● **Exercise directions**: Would you return all of this data exactly, leaving nothing out?

● **The input**:

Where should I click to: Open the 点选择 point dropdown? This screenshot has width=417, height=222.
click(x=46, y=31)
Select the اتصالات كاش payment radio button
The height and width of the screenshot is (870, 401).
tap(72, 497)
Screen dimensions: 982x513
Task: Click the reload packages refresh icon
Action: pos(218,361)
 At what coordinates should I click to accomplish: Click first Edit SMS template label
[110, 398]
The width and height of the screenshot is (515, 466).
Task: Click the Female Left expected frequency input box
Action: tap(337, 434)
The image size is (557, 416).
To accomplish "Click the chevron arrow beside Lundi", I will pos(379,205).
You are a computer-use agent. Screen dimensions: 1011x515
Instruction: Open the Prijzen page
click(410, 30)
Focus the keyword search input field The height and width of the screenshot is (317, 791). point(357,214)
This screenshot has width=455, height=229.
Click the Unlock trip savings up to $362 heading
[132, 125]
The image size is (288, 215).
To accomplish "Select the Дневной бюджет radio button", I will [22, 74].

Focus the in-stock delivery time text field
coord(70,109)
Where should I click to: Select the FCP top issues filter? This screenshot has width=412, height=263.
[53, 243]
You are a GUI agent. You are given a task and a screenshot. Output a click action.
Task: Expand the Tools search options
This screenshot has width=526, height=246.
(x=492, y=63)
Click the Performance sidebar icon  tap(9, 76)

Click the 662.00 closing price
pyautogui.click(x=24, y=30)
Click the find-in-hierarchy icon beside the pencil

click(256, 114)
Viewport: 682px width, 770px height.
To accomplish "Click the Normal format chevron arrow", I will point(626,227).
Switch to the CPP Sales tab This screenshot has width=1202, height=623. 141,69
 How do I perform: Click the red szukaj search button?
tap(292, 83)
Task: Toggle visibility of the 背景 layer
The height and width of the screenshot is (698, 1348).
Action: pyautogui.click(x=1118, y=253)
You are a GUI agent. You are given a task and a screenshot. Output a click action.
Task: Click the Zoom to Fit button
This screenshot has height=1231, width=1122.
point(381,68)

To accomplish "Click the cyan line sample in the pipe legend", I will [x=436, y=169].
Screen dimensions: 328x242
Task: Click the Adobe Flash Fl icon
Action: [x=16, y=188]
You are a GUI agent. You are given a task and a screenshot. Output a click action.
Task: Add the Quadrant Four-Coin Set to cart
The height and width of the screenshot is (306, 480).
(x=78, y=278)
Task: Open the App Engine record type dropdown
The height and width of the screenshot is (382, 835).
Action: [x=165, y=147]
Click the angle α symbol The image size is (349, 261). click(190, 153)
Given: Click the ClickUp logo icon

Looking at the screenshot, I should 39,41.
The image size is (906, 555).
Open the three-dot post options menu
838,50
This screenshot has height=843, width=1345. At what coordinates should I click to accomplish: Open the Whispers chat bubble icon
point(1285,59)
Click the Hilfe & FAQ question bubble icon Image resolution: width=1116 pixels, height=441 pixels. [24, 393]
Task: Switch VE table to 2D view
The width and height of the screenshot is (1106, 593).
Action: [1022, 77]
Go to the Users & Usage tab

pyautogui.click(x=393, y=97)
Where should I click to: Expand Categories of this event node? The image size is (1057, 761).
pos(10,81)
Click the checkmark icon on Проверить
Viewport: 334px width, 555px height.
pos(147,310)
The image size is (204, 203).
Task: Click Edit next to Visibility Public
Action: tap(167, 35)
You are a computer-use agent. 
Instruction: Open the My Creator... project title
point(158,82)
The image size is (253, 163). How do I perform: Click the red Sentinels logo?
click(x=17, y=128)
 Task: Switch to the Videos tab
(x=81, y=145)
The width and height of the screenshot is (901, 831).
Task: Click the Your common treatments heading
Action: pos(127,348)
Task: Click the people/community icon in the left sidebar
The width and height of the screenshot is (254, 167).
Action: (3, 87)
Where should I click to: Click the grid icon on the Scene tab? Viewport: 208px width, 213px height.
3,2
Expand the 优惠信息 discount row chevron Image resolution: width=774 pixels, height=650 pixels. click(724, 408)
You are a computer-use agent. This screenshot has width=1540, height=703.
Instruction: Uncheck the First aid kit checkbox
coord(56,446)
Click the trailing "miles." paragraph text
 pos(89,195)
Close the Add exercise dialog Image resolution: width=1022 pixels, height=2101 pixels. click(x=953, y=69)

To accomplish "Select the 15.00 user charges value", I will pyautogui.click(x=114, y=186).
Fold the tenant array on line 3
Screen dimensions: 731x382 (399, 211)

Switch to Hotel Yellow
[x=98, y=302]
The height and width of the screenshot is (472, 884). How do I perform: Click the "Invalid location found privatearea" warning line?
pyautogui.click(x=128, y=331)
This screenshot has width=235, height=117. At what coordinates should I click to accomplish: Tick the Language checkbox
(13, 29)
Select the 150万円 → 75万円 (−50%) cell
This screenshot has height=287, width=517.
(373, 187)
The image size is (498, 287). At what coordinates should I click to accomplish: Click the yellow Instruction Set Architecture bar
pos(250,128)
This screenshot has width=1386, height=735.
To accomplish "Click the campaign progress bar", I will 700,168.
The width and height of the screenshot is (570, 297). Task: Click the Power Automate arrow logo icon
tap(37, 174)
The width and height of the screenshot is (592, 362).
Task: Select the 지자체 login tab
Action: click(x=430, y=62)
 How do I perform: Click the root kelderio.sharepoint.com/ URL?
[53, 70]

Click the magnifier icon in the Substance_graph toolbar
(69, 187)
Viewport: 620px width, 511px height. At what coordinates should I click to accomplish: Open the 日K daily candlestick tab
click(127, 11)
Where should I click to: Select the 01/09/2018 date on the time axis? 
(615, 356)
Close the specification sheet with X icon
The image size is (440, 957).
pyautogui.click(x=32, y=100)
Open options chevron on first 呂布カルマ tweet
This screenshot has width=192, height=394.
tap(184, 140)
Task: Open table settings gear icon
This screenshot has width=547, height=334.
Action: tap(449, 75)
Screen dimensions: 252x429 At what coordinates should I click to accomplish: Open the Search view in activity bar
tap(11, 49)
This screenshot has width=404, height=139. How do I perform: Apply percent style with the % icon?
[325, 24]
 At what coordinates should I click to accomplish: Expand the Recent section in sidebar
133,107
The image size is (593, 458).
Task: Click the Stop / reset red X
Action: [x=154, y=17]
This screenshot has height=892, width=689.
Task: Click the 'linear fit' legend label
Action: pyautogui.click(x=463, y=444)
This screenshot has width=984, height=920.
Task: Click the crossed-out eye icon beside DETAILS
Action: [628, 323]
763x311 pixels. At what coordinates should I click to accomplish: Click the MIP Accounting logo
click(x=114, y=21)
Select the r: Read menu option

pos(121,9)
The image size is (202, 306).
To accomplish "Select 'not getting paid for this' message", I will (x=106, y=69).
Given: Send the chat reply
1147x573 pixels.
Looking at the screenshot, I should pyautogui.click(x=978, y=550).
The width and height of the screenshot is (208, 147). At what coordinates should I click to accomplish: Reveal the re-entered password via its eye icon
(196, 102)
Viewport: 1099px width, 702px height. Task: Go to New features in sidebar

● **Problem solution**:
Where should I click to: Open the 点选择 point dropdown? This screenshot has width=417, height=222.
click(x=46, y=31)
Select the اتصالات كاش payment radio button
The height and width of the screenshot is (870, 401).
tap(72, 497)
Screen dimensions: 982x513
Task: Click the reload packages refresh icon
Action: pos(218,361)
 At what coordinates should I click to accomplish: Click first Edit SMS template label
[110, 398]
The width and height of the screenshot is (515, 466).
Task: Click the Female Left expected frequency input box
Action: tap(337, 434)
The image size is (557, 416).
To accomplish "Click the chevron arrow beside Lundi", I will pos(379,205).
You are a computer-use agent. Screen dimensions: 1011x515
Instruction: Open the Prijzen page
click(410, 30)
Focus the keyword search input field The height and width of the screenshot is (317, 791). point(357,214)
This screenshot has width=455, height=229.
Click the Unlock trip savings up to $362 heading
[132, 125]
The image size is (288, 215).
To accomplish "Select the Дневной бюджет radio button", I will [22, 74].

Focus the in-stock delivery time text field
coord(70,109)
Where should I click to: Select the FCP top issues filter? This screenshot has width=412, height=263.
[53, 243]
You are a GUI agent. You are given a task and a screenshot. Output a click action.
Task: Expand the Tools search options
This screenshot has width=526, height=246.
(x=492, y=63)
Click the Performance sidebar icon  tap(9, 76)

Click the 662.00 closing price
pyautogui.click(x=24, y=30)
Click the find-in-hierarchy icon beside the pencil

click(256, 114)
Viewport: 682px width, 770px height.
To accomplish "Click the Normal format chevron arrow", I will point(626,227).
Switch to the CPP Sales tab This screenshot has width=1202, height=623. 141,69
 How do I perform: Click the red szukaj search button?
tap(292, 83)
Task: Toggle visibility of the 背景 layer
The height and width of the screenshot is (698, 1348).
Action: pyautogui.click(x=1118, y=253)
You are a GUI agent. You are given a task and a screenshot. Output a click action.
Task: Click the Zoom to Fit button
This screenshot has height=1231, width=1122.
point(381,68)

To accomplish "Click the cyan line sample in the pipe legend", I will [x=436, y=169].
Screen dimensions: 328x242
Task: Click the Adobe Flash Fl icon
Action: [x=16, y=188]
You are a GUI agent. You are given a task and a screenshot. Output a click action.
Task: Add the Quadrant Four-Coin Set to cart
The height and width of the screenshot is (306, 480).
(x=78, y=278)
Task: Open the App Engine record type dropdown
The height and width of the screenshot is (382, 835).
Action: [x=165, y=147]
Click the angle α symbol The image size is (349, 261). click(190, 153)
Given: Click the ClickUp logo icon

Looking at the screenshot, I should 39,41.
The image size is (906, 555).
Open the three-dot post options menu
838,50
This screenshot has height=843, width=1345. At what coordinates should I click to accomplish: Open the Whispers chat bubble icon
point(1285,59)
Click the Hilfe & FAQ question bubble icon Image resolution: width=1116 pixels, height=441 pixels. [24, 393]
Task: Switch VE table to 2D view
The width and height of the screenshot is (1106, 593).
Action: [1022, 77]
Go to the Users & Usage tab

pyautogui.click(x=393, y=97)
Where should I click to: Expand Categories of this event node? The image size is (1057, 761).
pos(10,81)
Click the checkmark icon on Проверить
Viewport: 334px width, 555px height.
pos(147,310)
The image size is (204, 203).
Task: Click Edit next to Visibility Public
Action: tap(167, 35)
You are a computer-use agent. 
Instruction: Open the My Creator... project title
point(158,82)
The image size is (253, 163). How do I perform: Click the red Sentinels logo?
click(x=17, y=128)
 Task: Switch to the Videos tab
(x=81, y=145)
The width and height of the screenshot is (901, 831).
Task: Click the Your common treatments heading
Action: pos(127,348)
Task: Click the people/community icon in the left sidebar
The width and height of the screenshot is (254, 167).
Action: (3, 87)
Where should I click to: Click the grid icon on the Scene tab? Viewport: 208px width, 213px height.
3,2
Expand the 优惠信息 discount row chevron Image resolution: width=774 pixels, height=650 pixels. click(724, 408)
You are a computer-use agent. This screenshot has width=1540, height=703.
Instruction: Uncheck the First aid kit checkbox
coord(56,446)
Click the trailing "miles." paragraph text
 pos(89,195)
Close the Add exercise dialog Image resolution: width=1022 pixels, height=2101 pixels. click(x=953, y=69)

To accomplish "Select the 15.00 user charges value", I will pyautogui.click(x=114, y=186).
Fold the tenant array on line 3
Screen dimensions: 731x382 (399, 211)

Switch to Hotel Yellow
[x=98, y=302]
The height and width of the screenshot is (472, 884). How do I perform: Click the "Invalid location found privatearea" warning line?
pyautogui.click(x=128, y=331)
This screenshot has width=235, height=117. At what coordinates should I click to accomplish: Tick the Language checkbox
(13, 29)
Select the 150万円 → 75万円 (−50%) cell
This screenshot has height=287, width=517.
(373, 187)
The image size is (498, 287). At what coordinates should I click to accomplish: Click the yellow Instruction Set Architecture bar
pos(250,128)
This screenshot has width=1386, height=735.
To accomplish "Click the campaign progress bar", I will 700,168.
The width and height of the screenshot is (570, 297). Task: Click the Power Automate arrow logo icon
tap(37, 174)
The width and height of the screenshot is (592, 362).
Task: Select the 지자체 login tab
Action: click(x=430, y=62)
 How do I perform: Click the root kelderio.sharepoint.com/ URL?
[53, 70]

Click the magnifier icon in the Substance_graph toolbar
(69, 187)
Viewport: 620px width, 511px height. At what coordinates should I click to accomplish: Open the 日K daily candlestick tab
click(127, 11)
Where should I click to: Select the 01/09/2018 date on the time axis? 
(615, 356)
Close the specification sheet with X icon
The image size is (440, 957).
pyautogui.click(x=32, y=100)
Open options chevron on first 呂布カルマ tweet
This screenshot has width=192, height=394.
tap(184, 140)
Task: Open table settings gear icon
This screenshot has width=547, height=334.
Action: tap(449, 75)
Screen dimensions: 252x429 At what coordinates should I click to accomplish: Open the Search view in activity bar
tap(11, 49)
This screenshot has width=404, height=139. How do I perform: Apply percent style with the % icon?
[325, 24]
 At what coordinates should I click to accomplish: Expand the Recent section in sidebar
133,107
The image size is (593, 458).
Task: Click the Stop / reset red X
Action: [x=154, y=17]
This screenshot has height=892, width=689.
Task: Click the 'linear fit' legend label
Action: pyautogui.click(x=463, y=444)
This screenshot has width=984, height=920.
Task: Click the crossed-out eye icon beside DETAILS
Action: [628, 323]
763x311 pixels. At what coordinates should I click to accomplish: Click the MIP Accounting logo
click(x=114, y=21)
Select the r: Read menu option

pos(121,9)
The image size is (202, 306).
To accomplish "Select 'not getting paid for this' message", I will (x=106, y=69).
Given: Send the chat reply
1147x573 pixels.
Looking at the screenshot, I should pyautogui.click(x=978, y=550).
The width and height of the screenshot is (208, 147). At what coordinates should I click to accomplish: Reveal the re-entered password via its eye icon
(196, 102)
Viewport: 1099px width, 702px height. Task: Go to New features in sidebar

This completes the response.